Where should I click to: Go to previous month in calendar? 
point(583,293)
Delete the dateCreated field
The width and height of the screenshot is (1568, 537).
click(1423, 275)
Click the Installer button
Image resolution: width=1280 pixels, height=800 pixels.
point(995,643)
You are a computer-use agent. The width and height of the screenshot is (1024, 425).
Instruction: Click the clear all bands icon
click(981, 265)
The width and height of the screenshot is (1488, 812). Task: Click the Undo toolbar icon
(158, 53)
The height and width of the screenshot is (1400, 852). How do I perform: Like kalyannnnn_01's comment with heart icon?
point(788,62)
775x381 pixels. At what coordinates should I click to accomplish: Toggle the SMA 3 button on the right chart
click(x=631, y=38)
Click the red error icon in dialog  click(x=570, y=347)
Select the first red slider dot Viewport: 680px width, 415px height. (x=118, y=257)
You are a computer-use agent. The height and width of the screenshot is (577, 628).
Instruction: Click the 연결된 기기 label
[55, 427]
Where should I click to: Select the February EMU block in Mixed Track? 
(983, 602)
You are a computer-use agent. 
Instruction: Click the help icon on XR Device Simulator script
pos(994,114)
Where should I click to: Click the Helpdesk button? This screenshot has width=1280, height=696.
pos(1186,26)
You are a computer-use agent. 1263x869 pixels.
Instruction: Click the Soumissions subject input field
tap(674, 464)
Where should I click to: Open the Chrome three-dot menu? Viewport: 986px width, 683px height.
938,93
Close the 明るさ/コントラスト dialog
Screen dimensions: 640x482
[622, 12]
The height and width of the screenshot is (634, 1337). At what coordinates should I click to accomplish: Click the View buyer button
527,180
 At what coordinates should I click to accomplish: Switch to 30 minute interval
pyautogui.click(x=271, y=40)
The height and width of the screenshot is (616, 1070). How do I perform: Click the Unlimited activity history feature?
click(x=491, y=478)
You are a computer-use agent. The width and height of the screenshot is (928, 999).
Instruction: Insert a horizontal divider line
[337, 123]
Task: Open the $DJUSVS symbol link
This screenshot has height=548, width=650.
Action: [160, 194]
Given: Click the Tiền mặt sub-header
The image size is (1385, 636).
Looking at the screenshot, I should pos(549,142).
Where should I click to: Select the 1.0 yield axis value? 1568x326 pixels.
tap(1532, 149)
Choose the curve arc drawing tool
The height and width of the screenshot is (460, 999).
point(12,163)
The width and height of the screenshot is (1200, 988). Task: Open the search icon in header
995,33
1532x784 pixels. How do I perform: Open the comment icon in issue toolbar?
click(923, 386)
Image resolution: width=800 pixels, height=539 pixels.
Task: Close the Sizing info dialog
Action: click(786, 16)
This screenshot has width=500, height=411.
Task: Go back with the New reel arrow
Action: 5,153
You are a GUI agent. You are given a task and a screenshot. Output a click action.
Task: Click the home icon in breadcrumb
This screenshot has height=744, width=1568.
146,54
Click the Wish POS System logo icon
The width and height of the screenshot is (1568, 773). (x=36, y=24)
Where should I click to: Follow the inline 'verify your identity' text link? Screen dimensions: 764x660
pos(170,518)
━━━━━━━━
• _Exercise details_: Having found the line with "Where should I click to: Select the 1.0", transcribe it and each line after it to the end of the entries, with no other lines.

• _Task result_:
Where should I click to: Select the 1.0 yield axis value? 1568x326 pixels.
tap(1532, 149)
Choose the curve arc drawing tool
The height and width of the screenshot is (460, 999).
point(12,163)
The width and height of the screenshot is (1200, 988). Task: Open the search icon in header
995,33
1532x784 pixels. How do I perform: Open the comment icon in issue toolbar?
click(923, 386)
Image resolution: width=800 pixels, height=539 pixels.
Task: Close the Sizing info dialog
Action: click(786, 16)
This screenshot has width=500, height=411.
Task: Go back with the New reel arrow
Action: 5,153
You are a GUI agent. You are given a task and a screenshot. Output a click action.
Task: Click the home icon in breadcrumb
This screenshot has height=744, width=1568.
146,54
Click the Wish POS System logo icon
The width and height of the screenshot is (1568, 773). (x=36, y=24)
Where should I click to: Follow the inline 'verify your identity' text link? Screen dimensions: 764x660
pos(170,518)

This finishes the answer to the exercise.